_QUOTED PASSAGE_:
In the late 1920s Arthur Judson, the impresario of the Philadelphia and New York Philharmonic orchestras, approached the Radio Corporation of the National Broadcasting Company (NBC), then the only radio broadcaster in the United States, with an idea to promote classical music by airing orchestra performances; NBC declined. Undaunted, Judson founded his own broadcasting company, which he named United Independent Broadcasters, Inc. (UIB), in 1927.
Lacking the strong capital base NBC was afforded by its parent, RCA, UIB struggled to stay afloat for several months. In the summer of 1927, however, Judson found a rich partner in Columbia Phonograph, a leader in the phonograph record business. Columbia Phonograph bought UIB’s operating rights for $163,000; the new company was named the Columbia Phonograph Broadcasting System.
Columbia Phonograph sold UIB’s operating rights back to the broadcasting company in 1928, however, apparently because the phonograph company was frustrated by a lack of advertiser loyalty. The broadcasting company’s name was then shortened to the Columbia Broadcasting System (CBS), and its finances were greatly enhanced that year when William Paley—the son of a Russian cigar company owner who eventually helped CBS earn its reputation as a classy network—invested $400,000 in the company’s stock.
At the time of Paley’s CBS stock purchase, the company consisted of only 16 affiliated radio stations and possessed no stations of it own. Paley, who was quickly elected president of the company, tripled earnings in his first year. This success was accomplished by offering to prospective affiliates the network’s entire unsponsored schedule at no cost, in contrast to NBC, which charged affiliates for all programs. In return for free programs, affiliates gave CBS airtime for sponsored broadcasts, allowing the network to assure contracted sponsors that airtime would be available. Within a decade, CBS added nearly 100 stations to its network. Since the number of affiliates a network possesses determines the number of people it can reach, which in turn determines what a sponsor is charged, CBS was soon on firm financial ground. By 1930 CBS had 300 employees and total sales of $7.2 million.
Though CBS fared well, NBC continued to dominate the entertainment-oriented broadcasting industry. Paley, viewing news and public affairs as a quick way for CBS to gain respectability, decided to explore the potential for establishing its own network news. In 1930 he hired Ed Klauber to institute a news and public affairs section, and in 1933 the Columbia News Service, the first radio network news operation, was formed. By 1935 CBS had become the largest radio network in the United States.
In 1938 Edward R. Murrow began his career at CBS as head of the network’s European division. The first international radio news broadcast was initiated later that year with Murrow in Vienna, Austria, William L. Shirer in London, and others reporting from Paris, Berlin, and Rome. With these newsbreaks, CBS began the practice of preempting regular programming. Interruptions were planned for prime listening time—8:55 to 9:00 p.m.—and were intended to give the network a “statesmanlike” image.

_Dataset entries_:

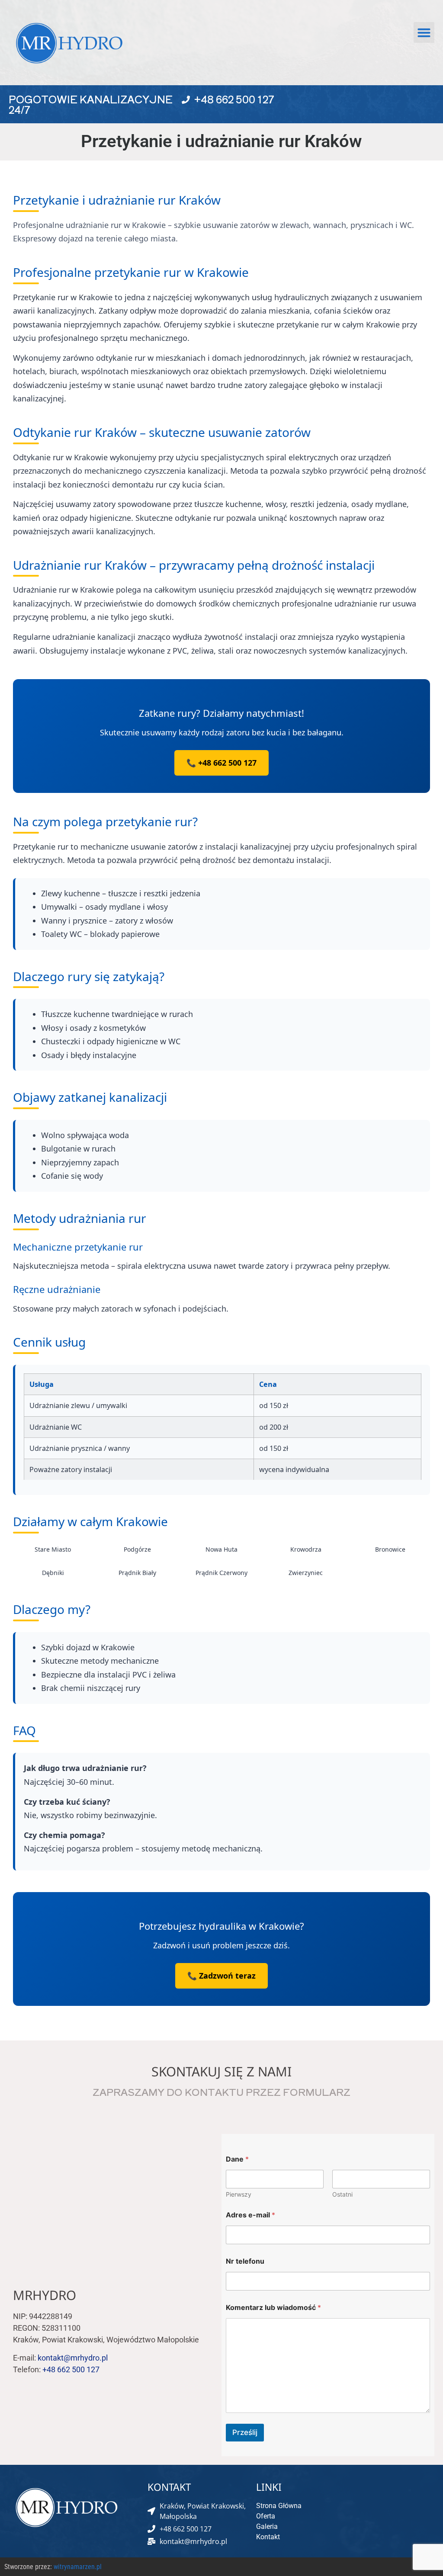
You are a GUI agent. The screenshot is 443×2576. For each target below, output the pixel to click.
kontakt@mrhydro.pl (73, 2357)
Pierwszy (238, 2194)
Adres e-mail (250, 2215)
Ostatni (342, 2194)
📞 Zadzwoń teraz (221, 1975)
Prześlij (244, 2432)
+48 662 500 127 (234, 98)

_EXERCISE SET_:
a. Answer these questions using the CBS history:
(i) How much did Columbia Phonograph pay for UIB's operating rights?
(ii) How much did William Paley invest in the company's stock?
(iii) In what year was the Columbia News Service formed?
b. Write a continuation of the CBS history that picks up after its final sentence.

_WRITTEN ANSWERS_:
a.
(i) $163,000
(ii) $400,000
(iii) 1933

b.
CBS entered the recording business in 1938 with the purchase of the American Record Corporation. Later called the Columbia Recording Corporation, it soon became an industry powerhouse.
By the beginning of World War II, CBS employed more than 2,000 people, had annual sales of nearly $36 million, and boasted more than 100 affiliate stations throughout the United States. In 1940 the world’s first experimental color television broadcast was made from a CBS transmitter atop the Chrysler Building in New York City and was received in the CBS Building at 485 Madison Avenue. The following year marked the beginning of CBS’s weekly broadcasts of black-and-white television programs. Also in 1941, the government ordered NBC to divest itself of one of its two networks, which eventually gave rise to the American Broadcasting Company (ABC).
Though CBS continued to expand after World War II, NBC was still the industry leader. Under Paley’s direction, CBS lured stars away from NBC by devising a plan in which the celebrities could be taxed as companies rather than as individuals, greatly reducing the amount of income they were required to turn over to the government. Jack Benny was the first major star to leave NBC for CBS; soon Edgar Bergen and Charlie McCarthy, Amos ‘n Andy, Red Skelton, and George Burns and Gracie Allen followed. Within a year CBS took the lead from NBC in programming, advertising revenues, and profits—a lead it maintained as the two networks further expanded into television.
In 1946 CBS submitted its color television broadcasting system to the Federal Communications Commission (FCC) for approval. CBS was confident that its color system would be approved, even though existing black-and-white sets could not receive CBS’s color broadcasts. The FCC did not approve the system, calling it “premature.” In the meantime, RCA had developed a color system that was compatible with existing television sets. The CBS method produced a better picture, however, and in 1950, when both CBS and RCA submitted their systems to the FCC for approval, only the CBS system was approved. But RCA appealed the decision, preventing CBS from marketing its system and gaining time to improve the quality of its own technique. In 1953 the FCC reversed and ruled in favor of RCA.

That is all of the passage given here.